» **Short exercise**: Please update the records below by replacing every instance of "image size" with "screenshot size", keeping everything else unchanged.

» **Source data**:
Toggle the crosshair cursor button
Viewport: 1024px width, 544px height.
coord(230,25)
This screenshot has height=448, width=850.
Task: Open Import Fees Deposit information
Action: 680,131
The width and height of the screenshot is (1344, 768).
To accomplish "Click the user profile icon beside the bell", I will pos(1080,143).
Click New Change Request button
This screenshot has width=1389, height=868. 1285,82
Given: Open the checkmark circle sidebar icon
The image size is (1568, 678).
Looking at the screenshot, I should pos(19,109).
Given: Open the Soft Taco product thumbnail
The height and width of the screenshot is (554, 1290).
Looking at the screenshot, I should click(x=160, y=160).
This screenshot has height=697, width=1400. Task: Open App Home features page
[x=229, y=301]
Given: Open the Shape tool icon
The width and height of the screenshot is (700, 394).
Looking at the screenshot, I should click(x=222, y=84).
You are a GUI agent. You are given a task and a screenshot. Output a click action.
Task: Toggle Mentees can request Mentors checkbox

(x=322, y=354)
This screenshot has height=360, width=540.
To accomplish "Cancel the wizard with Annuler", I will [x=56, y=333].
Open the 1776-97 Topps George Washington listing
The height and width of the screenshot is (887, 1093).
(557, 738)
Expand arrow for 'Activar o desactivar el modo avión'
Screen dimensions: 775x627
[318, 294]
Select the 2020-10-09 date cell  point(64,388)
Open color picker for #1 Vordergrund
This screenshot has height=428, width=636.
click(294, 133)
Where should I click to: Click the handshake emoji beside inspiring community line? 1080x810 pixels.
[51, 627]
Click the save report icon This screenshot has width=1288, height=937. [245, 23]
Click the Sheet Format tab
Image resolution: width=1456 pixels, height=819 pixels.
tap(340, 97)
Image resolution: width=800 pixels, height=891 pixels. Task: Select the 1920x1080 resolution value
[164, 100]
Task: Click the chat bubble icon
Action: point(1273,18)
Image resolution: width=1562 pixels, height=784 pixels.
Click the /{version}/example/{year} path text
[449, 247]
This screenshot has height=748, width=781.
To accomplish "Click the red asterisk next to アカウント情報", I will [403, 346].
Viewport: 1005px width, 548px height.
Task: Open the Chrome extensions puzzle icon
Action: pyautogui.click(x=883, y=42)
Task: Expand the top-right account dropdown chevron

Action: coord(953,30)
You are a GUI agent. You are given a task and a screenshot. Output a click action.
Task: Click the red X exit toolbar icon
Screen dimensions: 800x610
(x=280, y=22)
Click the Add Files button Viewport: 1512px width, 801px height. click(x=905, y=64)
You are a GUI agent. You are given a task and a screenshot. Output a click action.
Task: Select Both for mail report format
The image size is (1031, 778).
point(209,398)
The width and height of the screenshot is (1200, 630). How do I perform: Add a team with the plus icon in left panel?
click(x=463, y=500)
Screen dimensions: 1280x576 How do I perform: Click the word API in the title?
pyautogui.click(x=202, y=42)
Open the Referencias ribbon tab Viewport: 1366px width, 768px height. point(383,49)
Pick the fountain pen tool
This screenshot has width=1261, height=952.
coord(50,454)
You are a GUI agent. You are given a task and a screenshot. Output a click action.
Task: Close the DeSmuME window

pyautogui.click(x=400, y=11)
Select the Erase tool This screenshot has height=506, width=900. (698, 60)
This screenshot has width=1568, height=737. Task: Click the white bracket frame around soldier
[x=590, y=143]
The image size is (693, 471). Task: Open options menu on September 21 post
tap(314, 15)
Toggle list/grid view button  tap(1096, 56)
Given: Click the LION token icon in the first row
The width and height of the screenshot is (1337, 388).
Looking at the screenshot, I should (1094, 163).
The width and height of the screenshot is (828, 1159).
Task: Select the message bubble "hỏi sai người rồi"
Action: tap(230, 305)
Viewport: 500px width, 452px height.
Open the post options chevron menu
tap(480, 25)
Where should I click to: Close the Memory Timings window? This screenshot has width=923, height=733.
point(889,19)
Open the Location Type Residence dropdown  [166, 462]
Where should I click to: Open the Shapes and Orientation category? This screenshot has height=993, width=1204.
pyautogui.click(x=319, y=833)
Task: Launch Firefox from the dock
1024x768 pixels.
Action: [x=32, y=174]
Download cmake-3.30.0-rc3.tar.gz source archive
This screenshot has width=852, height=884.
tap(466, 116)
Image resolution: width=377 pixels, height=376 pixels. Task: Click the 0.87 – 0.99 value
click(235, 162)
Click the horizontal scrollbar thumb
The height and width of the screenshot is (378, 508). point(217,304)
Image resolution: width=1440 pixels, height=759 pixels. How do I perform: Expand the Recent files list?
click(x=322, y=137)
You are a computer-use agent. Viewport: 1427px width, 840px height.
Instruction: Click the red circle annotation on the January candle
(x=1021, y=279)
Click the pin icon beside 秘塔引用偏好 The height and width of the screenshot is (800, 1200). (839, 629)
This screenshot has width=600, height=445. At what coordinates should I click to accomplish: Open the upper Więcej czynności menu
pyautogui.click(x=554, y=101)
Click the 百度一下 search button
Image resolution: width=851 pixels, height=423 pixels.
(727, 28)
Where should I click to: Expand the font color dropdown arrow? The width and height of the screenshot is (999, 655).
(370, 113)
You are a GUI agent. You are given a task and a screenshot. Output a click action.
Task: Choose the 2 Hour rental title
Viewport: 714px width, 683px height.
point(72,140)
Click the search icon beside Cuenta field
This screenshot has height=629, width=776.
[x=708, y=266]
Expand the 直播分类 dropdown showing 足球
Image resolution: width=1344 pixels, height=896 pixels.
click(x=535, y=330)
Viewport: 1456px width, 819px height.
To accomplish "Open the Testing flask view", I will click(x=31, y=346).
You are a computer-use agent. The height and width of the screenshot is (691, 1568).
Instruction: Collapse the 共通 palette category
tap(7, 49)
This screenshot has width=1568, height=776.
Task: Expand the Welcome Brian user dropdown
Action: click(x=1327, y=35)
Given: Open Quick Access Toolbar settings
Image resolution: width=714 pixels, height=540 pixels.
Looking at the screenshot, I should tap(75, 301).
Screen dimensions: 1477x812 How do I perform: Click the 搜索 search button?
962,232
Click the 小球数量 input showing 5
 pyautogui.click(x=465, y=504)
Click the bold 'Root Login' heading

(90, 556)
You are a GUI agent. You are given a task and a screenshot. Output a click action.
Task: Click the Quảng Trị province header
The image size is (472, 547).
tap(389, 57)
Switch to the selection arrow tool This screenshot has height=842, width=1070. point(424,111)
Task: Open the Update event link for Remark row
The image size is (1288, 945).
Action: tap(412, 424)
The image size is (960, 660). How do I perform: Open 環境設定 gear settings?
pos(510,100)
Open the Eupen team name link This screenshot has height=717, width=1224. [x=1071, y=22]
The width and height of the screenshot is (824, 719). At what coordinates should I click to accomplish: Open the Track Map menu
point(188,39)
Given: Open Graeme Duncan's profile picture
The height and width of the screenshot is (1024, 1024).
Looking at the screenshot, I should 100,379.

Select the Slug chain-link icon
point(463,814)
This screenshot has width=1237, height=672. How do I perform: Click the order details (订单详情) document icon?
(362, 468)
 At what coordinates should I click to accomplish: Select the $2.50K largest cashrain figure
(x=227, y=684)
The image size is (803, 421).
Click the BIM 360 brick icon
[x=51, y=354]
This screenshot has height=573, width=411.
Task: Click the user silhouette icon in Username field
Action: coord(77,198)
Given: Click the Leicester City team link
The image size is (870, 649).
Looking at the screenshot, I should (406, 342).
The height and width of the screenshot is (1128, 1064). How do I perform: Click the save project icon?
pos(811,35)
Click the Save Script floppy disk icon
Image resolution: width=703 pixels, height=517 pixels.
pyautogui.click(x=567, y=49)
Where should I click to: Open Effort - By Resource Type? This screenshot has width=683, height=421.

» **Answer to the problem**:
Toggle the crosshair cursor button
Viewport: 1024px width, 544px height.
coord(230,25)
This screenshot has height=448, width=850.
Task: Open Import Fees Deposit information
Action: 680,131
The width and height of the screenshot is (1344, 768).
To accomplish "Click the user profile icon beside the bell", I will pos(1080,143).
Click New Change Request button
This screenshot has width=1389, height=868. 1285,82
Given: Open the checkmark circle sidebar icon
The screenshot size is (1568, 678).
Looking at the screenshot, I should pos(19,109).
Given: Open the Soft Taco product thumbnail
The height and width of the screenshot is (554, 1290).
Looking at the screenshot, I should click(x=160, y=160).
This screenshot has height=697, width=1400. Task: Open App Home features page
[x=229, y=301]
Given: Open the Shape tool icon
The width and height of the screenshot is (700, 394).
Looking at the screenshot, I should click(x=222, y=84).
You are a GUI agent. You are given a task and a screenshot. Output a click action.
Task: Toggle Mentees can request Mentors checkbox

(x=322, y=354)
This screenshot has height=360, width=540.
To accomplish "Cancel the wizard with Annuler", I will [x=56, y=333].
Open the 1776-97 Topps George Washington listing
The height and width of the screenshot is (887, 1093).
(557, 738)
Expand arrow for 'Activar o desactivar el modo avión'
Screen dimensions: 775x627
[318, 294]
Select the 2020-10-09 date cell  point(64,388)
Open color picker for #1 Vordergrund
This screenshot has height=428, width=636.
click(294, 133)
Where should I click to: Click the handshake emoji beside inspiring community line? 1080x810 pixels.
[51, 627]
Click the save report icon This screenshot has width=1288, height=937. [245, 23]
Click the Sheet Format tab
Image resolution: width=1456 pixels, height=819 pixels.
tap(340, 97)
Image resolution: width=800 pixels, height=891 pixels. Task: Select the 1920x1080 resolution value
[164, 100]
Task: Click the chat bubble icon
Action: point(1273,18)
Image resolution: width=1562 pixels, height=784 pixels.
Click the /{version}/example/{year} path text
[449, 247]
This screenshot has height=748, width=781.
To accomplish "Click the red asterisk next to アカウント情報", I will [403, 346].
Viewport: 1005px width, 548px height.
Task: Open the Chrome extensions puzzle icon
Action: pyautogui.click(x=883, y=42)
Task: Expand the top-right account dropdown chevron

Action: coord(953,30)
You are a GUI agent. You are given a task and a screenshot. Output a click action.
Task: Click the red X exit toolbar icon
Screen dimensions: 800x610
(x=280, y=22)
Click the Add Files button Viewport: 1512px width, 801px height. click(x=905, y=64)
You are a GUI agent. You are given a task and a screenshot. Output a click action.
Task: Select Both for mail report format
The screenshot size is (1031, 778).
point(209,398)
The width and height of the screenshot is (1200, 630). How do I perform: Add a team with the plus icon in left panel?
click(x=463, y=500)
Screen dimensions: 1280x576 How do I perform: Click the word API in the title?
pyautogui.click(x=202, y=42)
Open the Referencias ribbon tab Viewport: 1366px width, 768px height. point(383,49)
Pick the fountain pen tool
This screenshot has width=1261, height=952.
coord(50,454)
You are a GUI agent. You are given a task and a screenshot. Output a click action.
Task: Close the DeSmuME window

pyautogui.click(x=400, y=11)
Select the Erase tool This screenshot has height=506, width=900. (698, 60)
This screenshot has width=1568, height=737. Task: Click the white bracket frame around soldier
[x=590, y=143]
The screenshot size is (693, 471). Task: Open options menu on September 21 post
tap(314, 15)
Toggle list/grid view button  tap(1096, 56)
Given: Click the LION token icon in the first row
The width and height of the screenshot is (1337, 388).
Looking at the screenshot, I should (1094, 163).
The width and height of the screenshot is (828, 1159).
Task: Select the message bubble "hỏi sai người rồi"
Action: tap(230, 305)
Viewport: 500px width, 452px height.
Open the post options chevron menu
tap(480, 25)
Where should I click to: Close the Memory Timings window? This screenshot has width=923, height=733.
point(889,19)
Open the Location Type Residence dropdown  [166, 462]
Where should I click to: Open the Shapes and Orientation category? This screenshot has height=993, width=1204.
pyautogui.click(x=319, y=833)
Task: Launch Firefox from the dock
1024x768 pixels.
Action: [x=32, y=174]
Download cmake-3.30.0-rc3.tar.gz source archive
This screenshot has width=852, height=884.
tap(466, 116)
Image resolution: width=377 pixels, height=376 pixels. Task: Click the 0.87 – 0.99 value
click(235, 162)
Click the horizontal scrollbar thumb
The height and width of the screenshot is (378, 508). point(217,304)
Image resolution: width=1440 pixels, height=759 pixels. How do I perform: Expand the Recent files list?
click(x=322, y=137)
You are a computer-use agent. Viewport: 1427px width, 840px height.
Instruction: Click the red circle annotation on the January candle
(x=1021, y=279)
Click the pin icon beside 秘塔引用偏好 The height and width of the screenshot is (800, 1200). (839, 629)
This screenshot has width=600, height=445. At what coordinates should I click to accomplish: Open the upper Więcej czynności menu
pyautogui.click(x=554, y=101)
Click the 百度一下 search button
Image resolution: width=851 pixels, height=423 pixels.
(727, 28)
Where should I click to: Expand the font color dropdown arrow? The width and height of the screenshot is (999, 655).
(370, 113)
You are a GUI agent. You are given a task and a screenshot. Output a click action.
Task: Choose the 2 Hour rental title
Viewport: 714px width, 683px height.
point(72,140)
Click the search icon beside Cuenta field
This screenshot has height=629, width=776.
[x=708, y=266]
Expand the 直播分类 dropdown showing 足球
Image resolution: width=1344 pixels, height=896 pixels.
click(x=535, y=330)
Viewport: 1456px width, 819px height.
To accomplish "Open the Testing flask view", I will click(x=31, y=346).
You are a computer-use agent. The height and width of the screenshot is (691, 1568).
Instruction: Collapse the 共通 palette category
tap(7, 49)
This screenshot has width=1568, height=776.
Task: Expand the Welcome Brian user dropdown
Action: click(x=1327, y=35)
Given: Open Quick Access Toolbar settings
Image resolution: width=714 pixels, height=540 pixels.
Looking at the screenshot, I should tap(75, 301).
Screen dimensions: 1477x812 How do I perform: Click the 搜索 search button?
962,232
Click the 小球数量 input showing 5
 pyautogui.click(x=465, y=504)
Click the bold 'Root Login' heading

(90, 556)
You are a GUI agent. You are given a task and a screenshot. Output a click action.
Task: Click the Quảng Trị province header
The screenshot size is (472, 547).
tap(389, 57)
Switch to the selection arrow tool This screenshot has height=842, width=1070. point(424,111)
Task: Open the Update event link for Remark row
The screenshot size is (1288, 945).
Action: tap(412, 424)
The screenshot size is (960, 660). How do I perform: Open 環境設定 gear settings?
pos(510,100)
Open the Eupen team name link This screenshot has height=717, width=1224. [x=1071, y=22]
The width and height of the screenshot is (824, 719). At what coordinates should I click to accomplish: Open the Track Map menu
point(188,39)
Given: Open Graeme Duncan's profile picture
The height and width of the screenshot is (1024, 1024).
Looking at the screenshot, I should 100,379.

Select the Slug chain-link icon
point(463,814)
This screenshot has width=1237, height=672. How do I perform: Click the order details (订单详情) document icon?
(362, 468)
 At what coordinates should I click to accomplish: Select the $2.50K largest cashrain figure
(x=227, y=684)
The screenshot size is (803, 421).
Click the BIM 360 brick icon
[x=51, y=354]
This screenshot has height=573, width=411.
Task: Click the user silhouette icon in Username field
Action: coord(77,198)
Given: Click the Leicester City team link
The screenshot size is (870, 649).
Looking at the screenshot, I should (406, 342).
The height and width of the screenshot is (1128, 1064). How do I perform: Click the save project icon?
pos(811,35)
Click the Save Script floppy disk icon
Image resolution: width=703 pixels, height=517 pixels.
pyautogui.click(x=567, y=49)
Where should I click to: Open Effort - By Resource Type? This screenshot has width=683, height=421.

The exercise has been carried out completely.